Our finding that SSRIs made up a lower proportion of the antidepressant medications used for pregnant women in 2010 than in 2002 is of interest, given that the U.S. Food and Drug Administration (FDA) issued widely publicized warnings regarding specific antidepressants in 2005 and 2006. Although current guidelines allow for the use of all antidepressants in specific circumstances, an FDA warning recommended limiting the use of paroxetine in pregnancy (
4). Consistent with the warning, we found that use of paroxetine greatly decreased during the study period. As reported by previous studies, we found that sertraline was the most commonly prescribed SSRI agent during pregnancy (
15). Bupropion, free of any reports of negative outcomes, was the most commonly prescribed non-SSRI medication and made up a greater share of prescriptions for antidepressants in 2007–2010 than in 2002–2006. It has also been promoted as a good choice for mothers who smoke, a health behavior associated with depression symptomatology (
4).
This study had a number of limitations that should be considered. The NAMCS and NHAMCS do not examine actual medication use or compliance with prescriptions but rather assess the presence of a prescribed medication recorded by the medical provider. Although that could result in an overestimation of actual medication exposure by the patient and fetus, we believe that it is unlikely that any systematic bias would have changed the relative estimates over the course of the study period. This approach to assessing medication utilization is widely accepted, and the NAMCS is considered to be a gold standard for national estimates of prescribing.

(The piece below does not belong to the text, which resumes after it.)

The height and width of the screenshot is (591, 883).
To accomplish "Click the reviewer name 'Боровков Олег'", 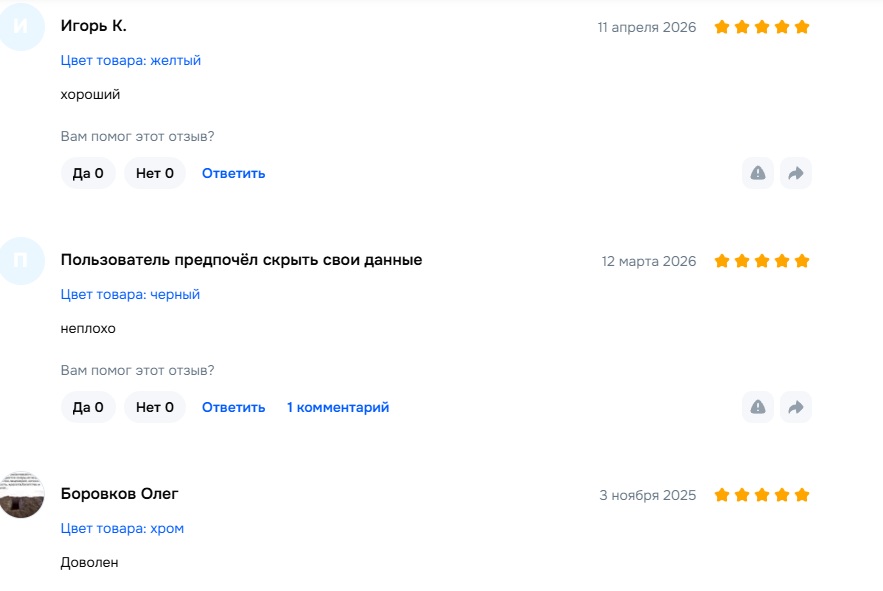I will [x=120, y=494].

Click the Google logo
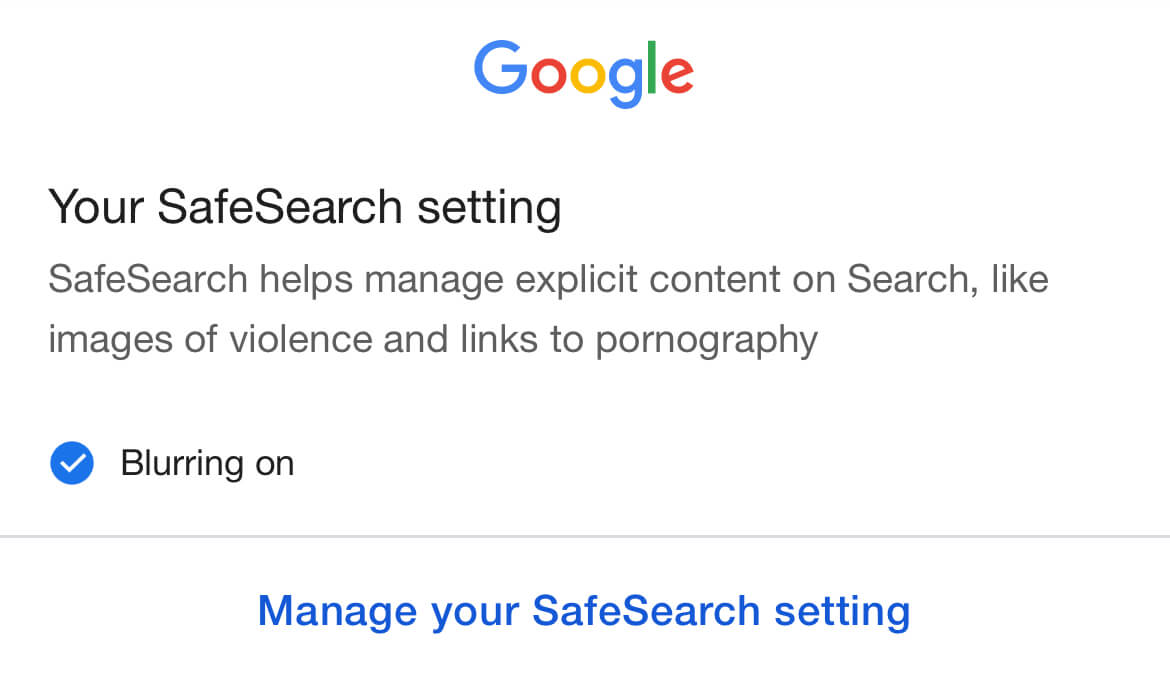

Another limitation was that because only three diagnoses may be listed for each visit reported to NAMCS or NHAMCS, underreporting of depression could occur. However, the primary goal of the study was to identify antidepressant prescribing rather than depression diagnoses. Finally, the NAMCS and NHAMCS provide a repeat cross-sectional view of patient visits but not the ability to follow specific patients, their diagnoses, and treatments through time. However, this approach was appropriate for this study, which focused primarily on the change in rates of prescribing antidepressant medication for pregnant women across a significant period of time and not on changes in prescribing for individual women. Despite these limitations, this study adds valuable information, given that it provides the only national estimates currently available on the change in antidepressant use in the U.S. prenatal patient population over time.
Conclusions
Prenatal depression is a prevalent and serious disorder linked to negative outcomes. Current guidelines recommend individualized, multidisciplinary treatment strategies, including judicious use of antidepressant medications based on patients’ symptoms and severity of those symptoms (
1–
4). Despite concern over potential negative effects of antidepressants, the use of these medications has substantially increased over the past decade, as clinicians have become increasing aware of the significance of depression in pregnancy. Changes in antidepressant selection were consistent with warnings regarding risks of specific medications.
Acknowledgments and disclosures
The Lancaster General Health Research Institute provided material support in the analysis of the data. During the development of this work, Dr. Bennett was supported by a grant from the Eunice Kennedy Shriver National Institute for Child Health and Human Development (1K23HD048915-01A2).
The authors report no competing interests.